MADRID. Si è svolto oggi a Madrid, presso il Tribunal Supremo, il terzo giorno di interrogatori e dichiarazioni nell’ambito del processo ai dodici politici indipendentisti catalani accusati di gravi reati per aver tentato la via dell’indipendenza della Catalogna nel l’autunno 2017.
Oggi è stato il giorno delle dichiarazioni di Oriol Junqueras, leader del partito ERC (uno dei partiti catalani che ieri ha tolto l’appoggio al governo Sanchez portando probabilmente a elezioni anticipate) ed ex vicepresidente della Catalogna.
Junqueras: “sono un prigioniero politico”

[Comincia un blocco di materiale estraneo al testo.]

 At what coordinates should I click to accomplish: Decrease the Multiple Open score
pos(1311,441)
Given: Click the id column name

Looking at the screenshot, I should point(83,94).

Il leader indipendentista ha rivendicato quanto accaduto l’1 ottobre del 2017 ed ha affermato che è sotto processo per le sue idee politiche e non per aver commesso reati. Ha reiterato quindi l’idea che si tratti di un “processo politico”. Dichiarazioni piuttosto pesanti, che cadono come un macigno nella situazione di scontro fra partiti indipendentisti e stato spagnolo. “Sono un prigioniero politico – ha affermato Junqueras – mi si accusa per le idee e non i fatti”. Nel suo discorso Junqueras ha anche affermato di amare la Spagna.